##### Study material
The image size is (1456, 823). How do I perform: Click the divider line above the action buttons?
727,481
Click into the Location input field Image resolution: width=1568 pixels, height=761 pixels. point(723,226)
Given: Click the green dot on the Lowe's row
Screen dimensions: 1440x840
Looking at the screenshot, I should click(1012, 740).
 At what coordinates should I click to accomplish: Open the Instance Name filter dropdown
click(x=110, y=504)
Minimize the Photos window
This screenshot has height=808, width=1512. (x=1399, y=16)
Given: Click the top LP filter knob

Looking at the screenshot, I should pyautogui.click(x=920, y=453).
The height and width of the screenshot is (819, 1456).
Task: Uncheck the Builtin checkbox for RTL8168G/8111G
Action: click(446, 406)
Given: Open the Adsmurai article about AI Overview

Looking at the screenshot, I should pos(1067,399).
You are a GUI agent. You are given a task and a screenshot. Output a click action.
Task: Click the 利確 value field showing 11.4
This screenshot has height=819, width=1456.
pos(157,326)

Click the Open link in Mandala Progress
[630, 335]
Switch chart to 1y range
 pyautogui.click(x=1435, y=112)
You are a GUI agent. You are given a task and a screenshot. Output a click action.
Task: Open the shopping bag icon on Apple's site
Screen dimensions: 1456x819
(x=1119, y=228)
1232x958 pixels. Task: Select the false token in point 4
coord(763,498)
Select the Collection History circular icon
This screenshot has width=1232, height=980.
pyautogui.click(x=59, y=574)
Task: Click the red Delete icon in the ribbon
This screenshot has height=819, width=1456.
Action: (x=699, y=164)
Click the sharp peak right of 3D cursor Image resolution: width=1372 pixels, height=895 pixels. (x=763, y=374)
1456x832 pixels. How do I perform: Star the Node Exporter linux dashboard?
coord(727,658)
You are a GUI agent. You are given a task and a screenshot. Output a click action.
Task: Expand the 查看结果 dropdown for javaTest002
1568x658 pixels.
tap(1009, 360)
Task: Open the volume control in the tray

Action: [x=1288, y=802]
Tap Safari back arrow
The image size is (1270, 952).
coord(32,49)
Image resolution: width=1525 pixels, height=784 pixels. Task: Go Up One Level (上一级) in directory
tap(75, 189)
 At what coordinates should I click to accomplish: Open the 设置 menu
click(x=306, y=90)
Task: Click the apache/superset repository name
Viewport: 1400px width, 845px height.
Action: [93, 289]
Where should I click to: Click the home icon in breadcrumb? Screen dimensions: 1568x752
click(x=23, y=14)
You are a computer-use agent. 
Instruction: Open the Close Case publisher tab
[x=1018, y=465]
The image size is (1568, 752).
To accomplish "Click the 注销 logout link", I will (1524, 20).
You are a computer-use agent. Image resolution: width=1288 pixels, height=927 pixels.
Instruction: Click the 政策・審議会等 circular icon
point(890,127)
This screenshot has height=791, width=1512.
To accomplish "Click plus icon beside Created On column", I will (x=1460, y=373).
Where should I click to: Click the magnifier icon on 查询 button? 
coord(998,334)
##########
### Action item
Each entry above is to be set down again in exactly the same words.

### Answer section
The image size is (1456, 823). How do I perform: Click the divider line above the action buttons?
727,481
Click into the Location input field Image resolution: width=1568 pixels, height=761 pixels. point(723,226)
Given: Click the green dot on the Lowe's row
Screen dimensions: 1440x840
Looking at the screenshot, I should click(1012, 740).
 At what coordinates should I click to accomplish: Open the Instance Name filter dropdown
click(x=110, y=504)
Minimize the Photos window
This screenshot has height=808, width=1512. (x=1399, y=16)
Given: Click the top LP filter knob

Looking at the screenshot, I should pyautogui.click(x=920, y=453).
The height and width of the screenshot is (819, 1456).
Task: Uncheck the Builtin checkbox for RTL8168G/8111G
Action: click(446, 406)
Given: Open the Adsmurai article about AI Overview

Looking at the screenshot, I should pos(1067,399).
You are a GUI agent. You are given a task and a screenshot. Output a click action.
Task: Click the 利確 value field showing 11.4
This screenshot has height=819, width=1456.
pos(157,326)

Click the Open link in Mandala Progress
[630, 335]
Switch chart to 1y range
 pyautogui.click(x=1435, y=112)
You are a GUI agent. You are given a task and a screenshot. Output a click action.
Task: Open the shopping bag icon on Apple's site
Screen dimensions: 1456x819
(x=1119, y=228)
1232x958 pixels. Task: Select the false token in point 4
coord(763,498)
Select the Collection History circular icon
This screenshot has width=1232, height=980.
pyautogui.click(x=59, y=574)
Task: Click the red Delete icon in the ribbon
This screenshot has height=819, width=1456.
Action: (x=699, y=164)
Click the sharp peak right of 3D cursor Image resolution: width=1372 pixels, height=895 pixels. (x=763, y=374)
1456x832 pixels. How do I perform: Star the Node Exporter linux dashboard?
coord(727,658)
You are a GUI agent. You are given a task and a screenshot. Output a click action.
Task: Expand the 查看结果 dropdown for javaTest002
1568x658 pixels.
tap(1009, 360)
Task: Open the volume control in the tray

Action: [x=1288, y=802]
Tap Safari back arrow
The image size is (1270, 952).
coord(32,49)
Image resolution: width=1525 pixels, height=784 pixels. Task: Go Up One Level (上一级) in directory
tap(75, 189)
 At what coordinates should I click to accomplish: Open the 设置 menu
click(x=306, y=90)
Task: Click the apache/superset repository name
Viewport: 1400px width, 845px height.
Action: [93, 289]
Where should I click to: Click the home icon in breadcrumb? Screen dimensions: 1568x752
click(x=23, y=14)
You are a computer-use agent. 
Instruction: Open the Close Case publisher tab
[x=1018, y=465]
The image size is (1568, 752).
To accomplish "Click the 注销 logout link", I will (1524, 20).
You are a computer-use agent. Image resolution: width=1288 pixels, height=927 pixels.
Instruction: Click the 政策・審議会等 circular icon
point(890,127)
This screenshot has height=791, width=1512.
To accomplish "Click plus icon beside Created On column", I will (x=1460, y=373).
Where should I click to: Click the magnifier icon on 查询 button? 
coord(998,334)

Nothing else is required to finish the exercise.